■ **TASK DETAILS**
Reproduce the items below verbatim, starting at the line containing "Find the location of a particular element. Image" and ending at the line containing "center [2080, 415].", with both of those lines included.

■ **DATASET CONTENT**
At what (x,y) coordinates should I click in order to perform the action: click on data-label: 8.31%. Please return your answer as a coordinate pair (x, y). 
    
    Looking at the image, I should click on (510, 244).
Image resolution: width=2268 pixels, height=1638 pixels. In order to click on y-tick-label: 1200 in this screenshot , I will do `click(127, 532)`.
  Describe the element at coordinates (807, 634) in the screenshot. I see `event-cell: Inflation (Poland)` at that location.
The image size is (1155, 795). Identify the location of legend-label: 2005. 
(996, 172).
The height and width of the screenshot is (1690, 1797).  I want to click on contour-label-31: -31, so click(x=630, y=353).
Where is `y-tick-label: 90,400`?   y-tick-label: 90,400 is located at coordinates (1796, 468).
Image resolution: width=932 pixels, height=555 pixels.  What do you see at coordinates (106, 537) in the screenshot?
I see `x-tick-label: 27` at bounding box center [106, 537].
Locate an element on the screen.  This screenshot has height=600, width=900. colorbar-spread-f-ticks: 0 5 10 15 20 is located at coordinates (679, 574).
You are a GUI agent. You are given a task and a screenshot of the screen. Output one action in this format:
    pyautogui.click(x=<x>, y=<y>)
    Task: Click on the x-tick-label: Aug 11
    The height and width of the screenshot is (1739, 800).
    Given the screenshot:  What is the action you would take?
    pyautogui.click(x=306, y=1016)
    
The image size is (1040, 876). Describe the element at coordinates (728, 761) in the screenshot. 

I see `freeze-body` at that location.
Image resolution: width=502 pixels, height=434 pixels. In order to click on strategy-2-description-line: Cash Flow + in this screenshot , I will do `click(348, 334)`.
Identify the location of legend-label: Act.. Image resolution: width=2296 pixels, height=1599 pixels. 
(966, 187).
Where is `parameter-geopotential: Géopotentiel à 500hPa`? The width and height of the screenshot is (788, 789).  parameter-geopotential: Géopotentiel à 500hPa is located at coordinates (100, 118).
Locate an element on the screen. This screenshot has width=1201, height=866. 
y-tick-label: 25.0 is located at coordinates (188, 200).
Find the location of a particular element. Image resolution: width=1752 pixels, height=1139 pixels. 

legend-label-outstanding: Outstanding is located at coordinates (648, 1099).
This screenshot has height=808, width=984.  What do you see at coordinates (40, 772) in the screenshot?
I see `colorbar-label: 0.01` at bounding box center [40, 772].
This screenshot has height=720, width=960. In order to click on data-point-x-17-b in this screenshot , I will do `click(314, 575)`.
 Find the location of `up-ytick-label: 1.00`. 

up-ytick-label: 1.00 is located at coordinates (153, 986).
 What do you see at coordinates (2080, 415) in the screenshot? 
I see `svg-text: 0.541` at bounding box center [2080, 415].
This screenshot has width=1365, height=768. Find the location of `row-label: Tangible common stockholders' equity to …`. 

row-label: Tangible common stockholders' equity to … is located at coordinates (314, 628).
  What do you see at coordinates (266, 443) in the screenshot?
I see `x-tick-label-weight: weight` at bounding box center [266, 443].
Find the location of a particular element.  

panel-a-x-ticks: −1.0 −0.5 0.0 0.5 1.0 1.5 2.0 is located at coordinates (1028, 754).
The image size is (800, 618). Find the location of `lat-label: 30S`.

■ **PROBLEM SOLUTION**
Find the location of a particular element. Image resolution: width=1752 pixels, height=1139 pixels. 

legend-label-outstanding: Outstanding is located at coordinates (648, 1099).
This screenshot has height=808, width=984.  What do you see at coordinates (40, 772) in the screenshot?
I see `colorbar-label: 0.01` at bounding box center [40, 772].
This screenshot has height=720, width=960. In order to click on data-point-x-17-b in this screenshot , I will do `click(314, 575)`.
 Find the location of `up-ytick-label: 1.00`. 

up-ytick-label: 1.00 is located at coordinates (153, 986).
 What do you see at coordinates (2080, 415) in the screenshot? 
I see `svg-text: 0.541` at bounding box center [2080, 415].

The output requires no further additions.